Requirement
Unless it is a picture, every line from the start of the entries through the line with "The width and" must be retyped exactly.

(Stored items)

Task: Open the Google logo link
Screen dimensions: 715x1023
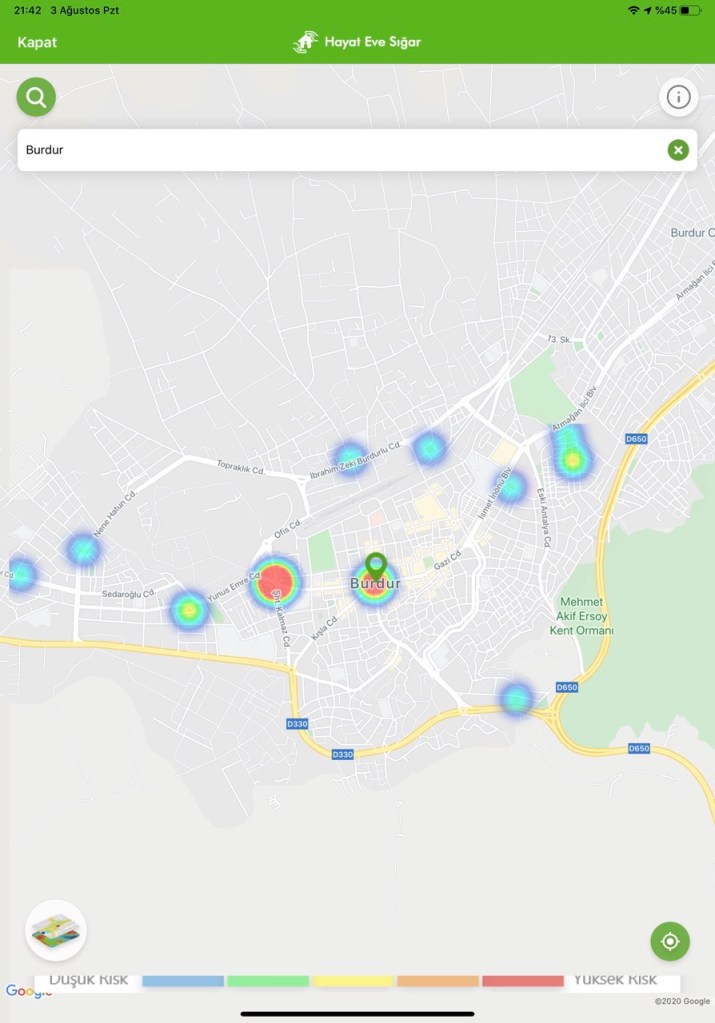Action: [29, 991]
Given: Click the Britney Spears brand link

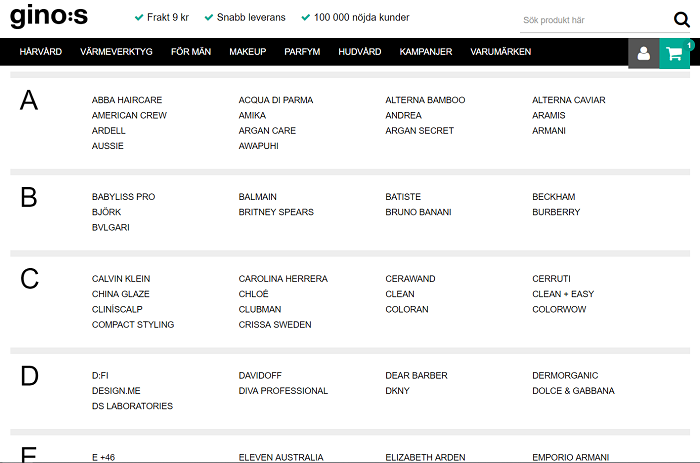Looking at the screenshot, I should click(276, 212).
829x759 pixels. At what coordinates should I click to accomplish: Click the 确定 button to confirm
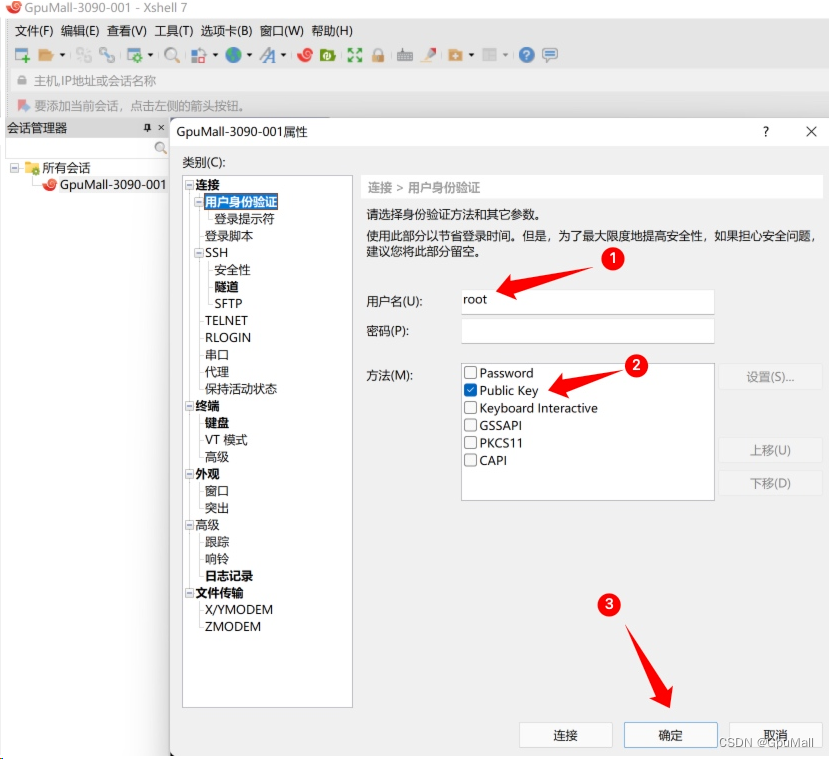[x=669, y=734]
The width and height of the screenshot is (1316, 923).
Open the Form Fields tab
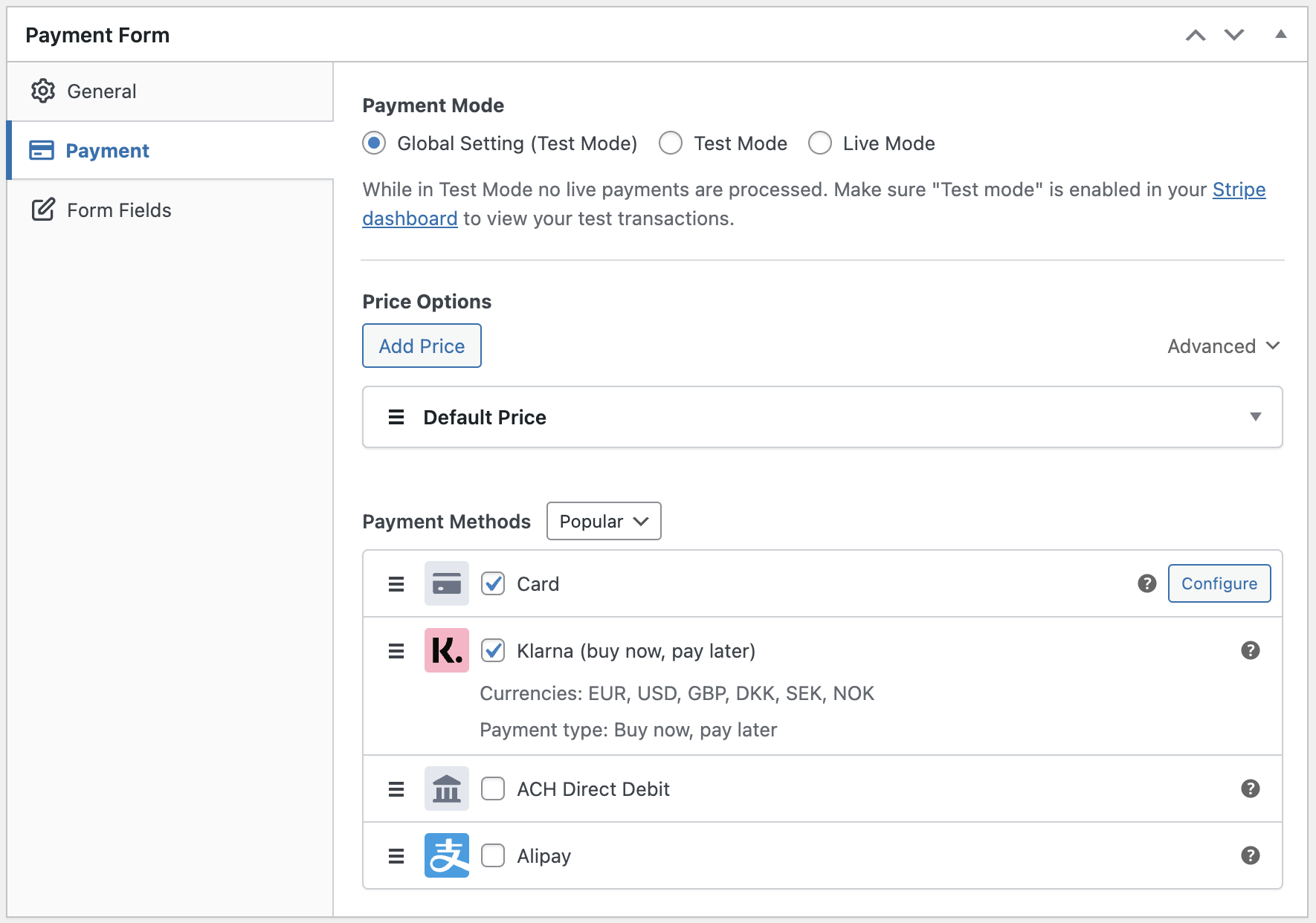119,210
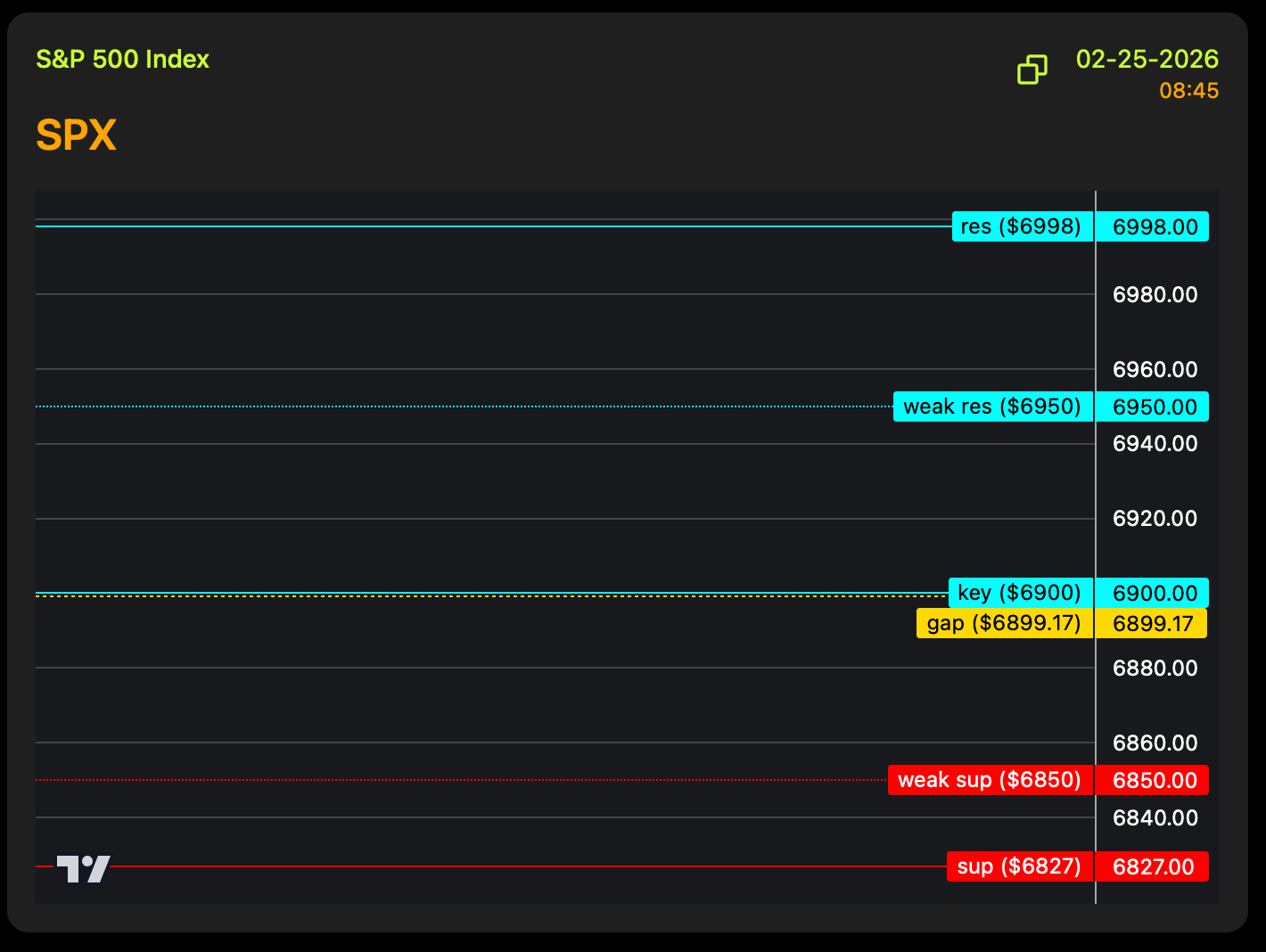Viewport: 1266px width, 952px height.
Task: Click the 6980.00 price axis label
Action: (1155, 295)
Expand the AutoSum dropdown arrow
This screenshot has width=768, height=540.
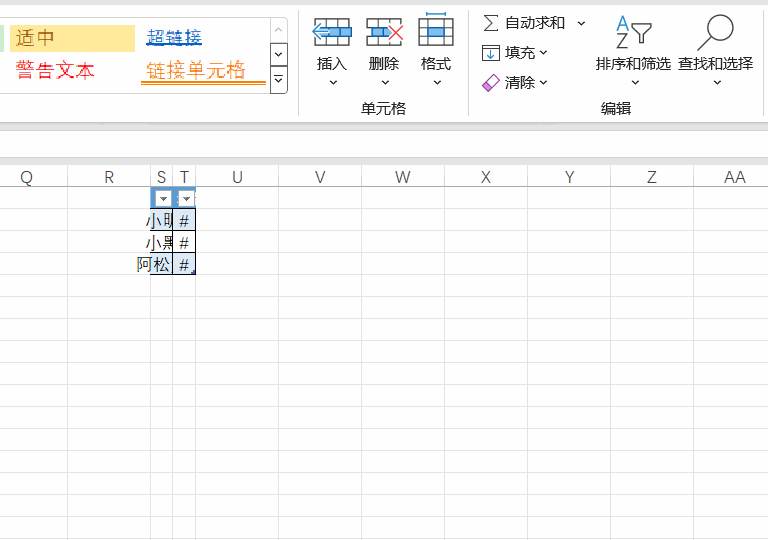[581, 23]
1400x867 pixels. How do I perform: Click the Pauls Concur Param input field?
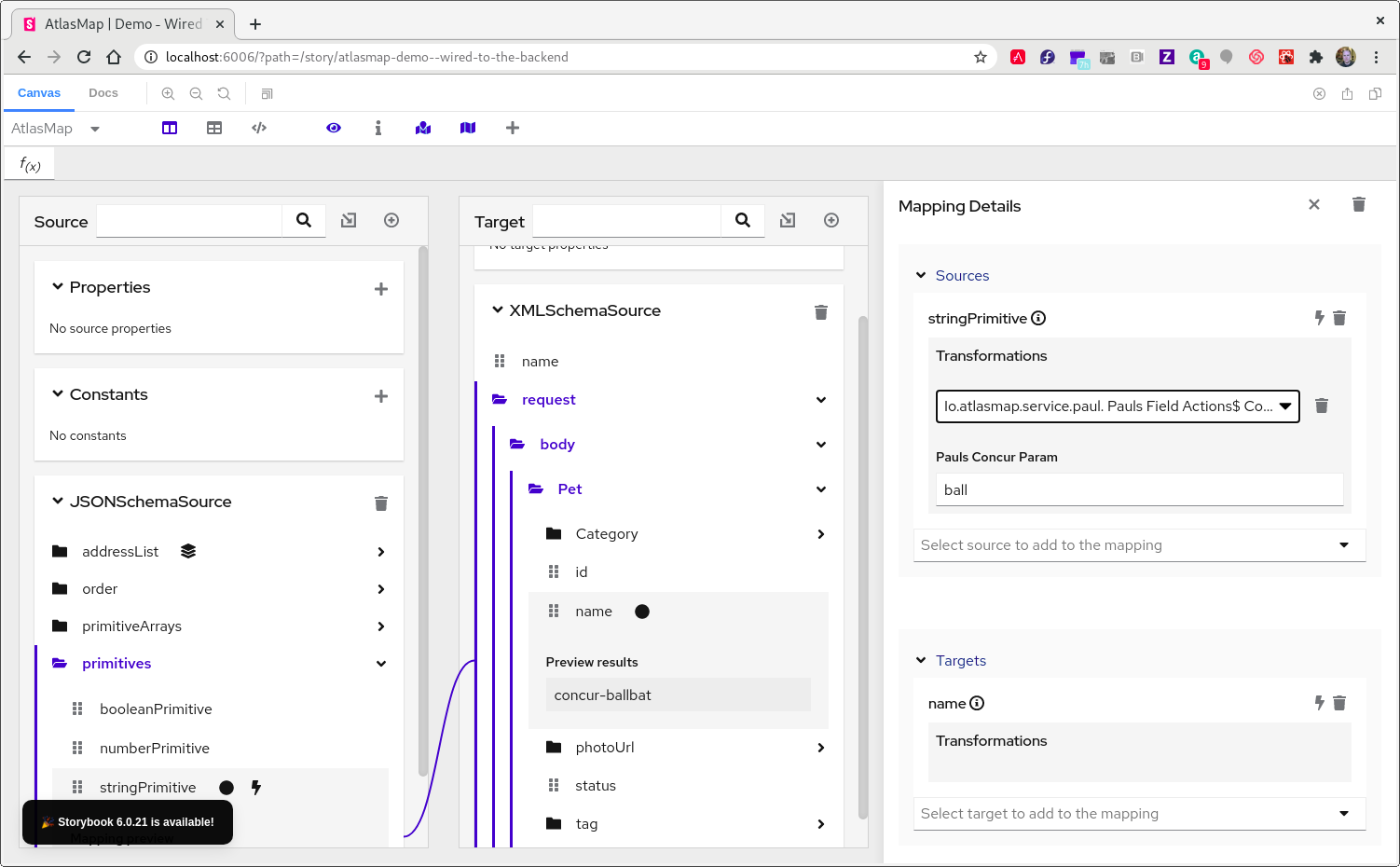(x=1138, y=490)
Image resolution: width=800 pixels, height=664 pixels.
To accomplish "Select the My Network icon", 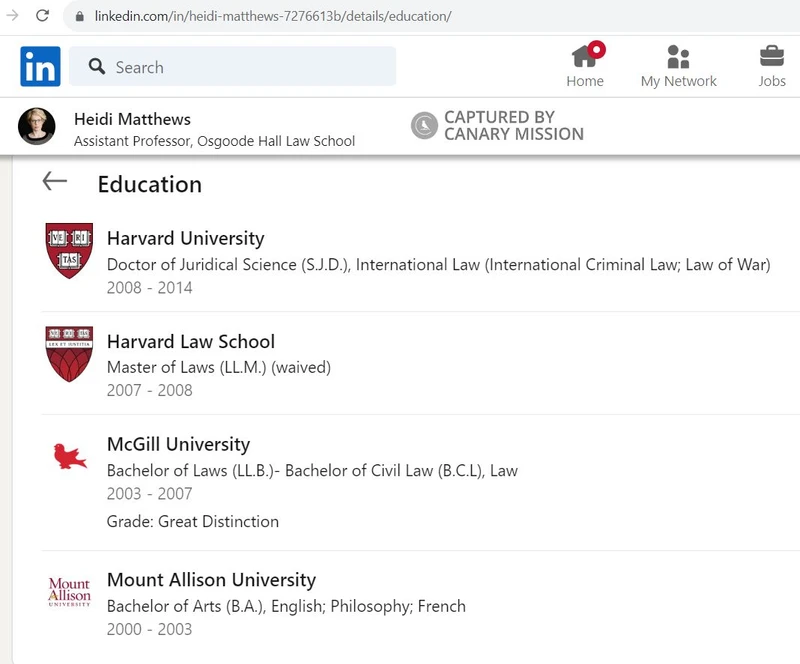I will pyautogui.click(x=679, y=58).

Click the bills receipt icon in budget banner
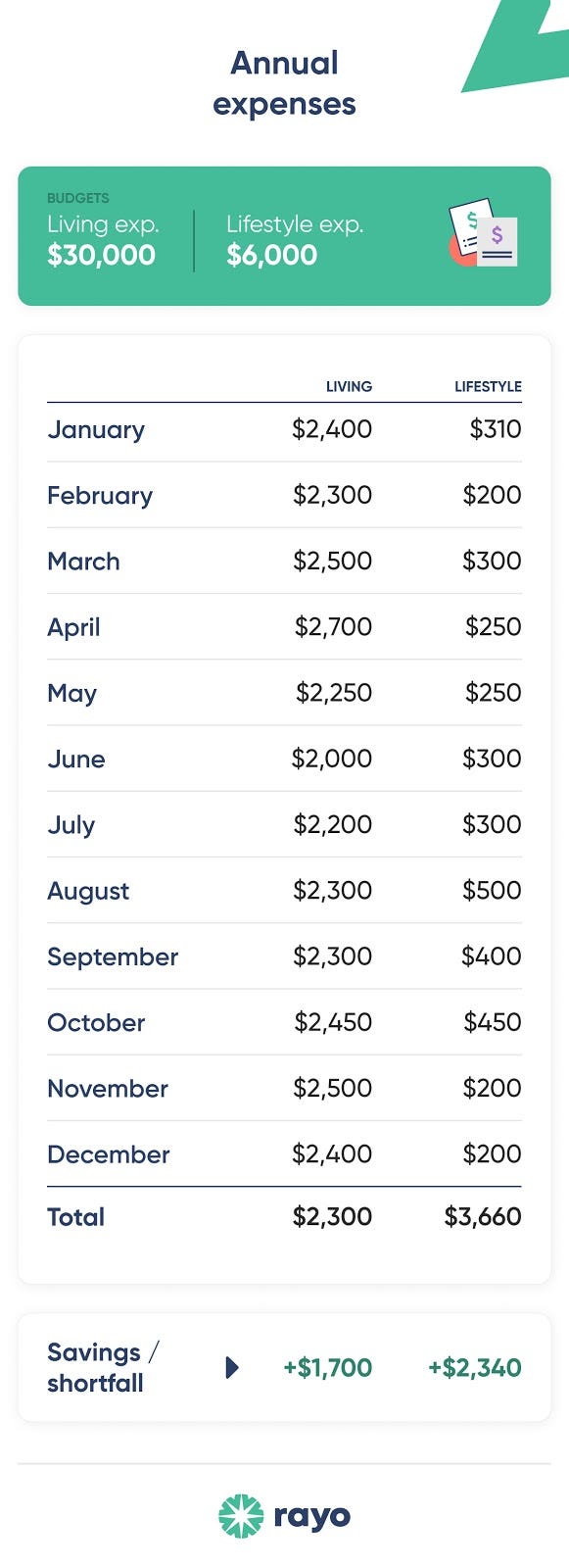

Task response
Task: Open the Google logo link
Screen dimensions: 715x1023
Action: [29, 991]
Given: Click the Britney Spears brand link

Looking at the screenshot, I should click(276, 212).
829x759 pixels. At what coordinates should I click to accomplish: Click the 确定 button to confirm
[x=669, y=734]
The width and height of the screenshot is (1316, 923).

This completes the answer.